Page extract >>
—————
Adjustments are downloaded as part of build_historical_tickers.py (Step 4) if you do not use --skip-adjustments. The date range is taken from the ticker files you already have. One Parquet file per ticker is written to config.ADJUSTMENTS_DIR (e.g. AAPL.parquet) with columns such as ticker, date, type, amount.

If you run tickers in incremental mode and include Step 4, new or updated tickers get their adjustment files; the script can also retry missing adjustments (Step 7) after the coverage comparison (Step 6).

Filling the database with data

Bar data comes from Polygon flat files (S3): one compressed CSV per trading day of 1-minute bars. The pipeline downloads them, streams 1m → 5m and daily, writes Parquet, then builds derived layers (intraday_daily, daily_features) used by the scanner and backtester.

One-time / initial backfill

python download_flatfiles.py --start-date 2018-01-01 --end-date 2026-02-08

Step 1 — Download flat files from S3 (or reuse cached temp files), stream each day to m5_by_date and d_by_date (Parquet per date). Verification runs so that all dates have valid temp files before processing (up to 3 attempts for missing dates).
Step 2 — Build d_by_symbol and day index from d_by_date (m5/d already from Step 1).
Step 3 — Run build_derived.py in a subprocess: builds intraday_daily (5m bars per symbol/date) and daily_features (daily OHLCV and derived columns).
Step 4 — Verify adjustments (spot-check latest adjusted closes).

Default mode is “5m+1d only”: no persistent m1_by_date; 1m is streamed to 5m and daily only. Use --full-pipeline if you need full 1m pipeline and m1_by_date.

Paths written

Path (config)	Content
`M5_BY_DATE_DIR`	5m bars per date (Parquet).
`D_BY_DATE_DIR`	Daily bars per date (Parquet).
`FLATFILES_TEMP_DIR`	Temp downloaded CSV.gz; reused as download cache; deleted after successful process.
`INTRADAY_DAILY_DIR`	Per-symbol Parquet with 5m (and optional 1m) arrays per date — used by scanner and backtester.
`DAILY_FEATURES_DIR`	Daily features (OHLCV, etc.) per symbol/date — used by scanner.

Why Parquet

All persistent output (tickers, adjustments, m5_by_date, d_by_date, intraday_daily, daily_features) is stored as Parquet. The project does not use a relational database.

Speed — Columnar format; the scanner and backtester read only the columns and date ranges they need. Fast for vectorized scans over many symbols and dates.
Size — Good compression (e.g. snappy) and no extra index overhead. Fits large histories on disk.
Portability — Single files or directories of files; easy to backup, move, or replicate. No server to run.
—————
Written problem 1 >>
From the data pipeline notes, extract word for word the part that opens with the words containing "Step 4 — Verify" and closes with "after successful process.".
Written problem 2 >>
Summarize the data pipeline notes in two sentences.

Data excerpt >>
—————
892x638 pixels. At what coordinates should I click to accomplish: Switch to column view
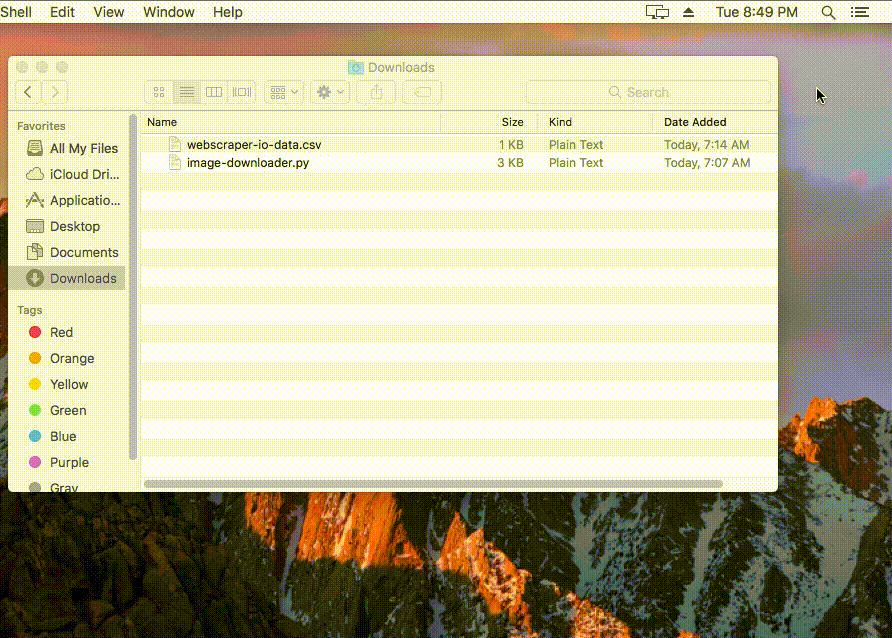point(214,92)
—————
Expected output 1 >>
Step 4 — Verify adjustments (spot-check latest adjusted closes).

Default mode is “5m+1d only”: no persistent m1_by_date; 1m is streamed to 5m and daily only. Use --full-pipeline if you need full 1m pipeline and m1_by_date.

Paths written

Path (config)	Content
`M5_BY_DATE_DIR`	5m bars per date (Parquet).
`D_BY_DATE_DIR`	Daily bars per date (Parquet).
`FLATFILES_TEMP_DIR`	Temp downloaded CSV.gz; reused as download cache; deleted after successful process.

Expected output 2 >>
The pipeline downloads Polygon flat files of 1-minute bars, streams them into 5-minute and daily Parquet files, and builds the derived layers that the scanner and backtester use. Adjustments are downloaded per ticker, and all persistent output is stored as Parquet instead of a relational database for speed, size, and portability.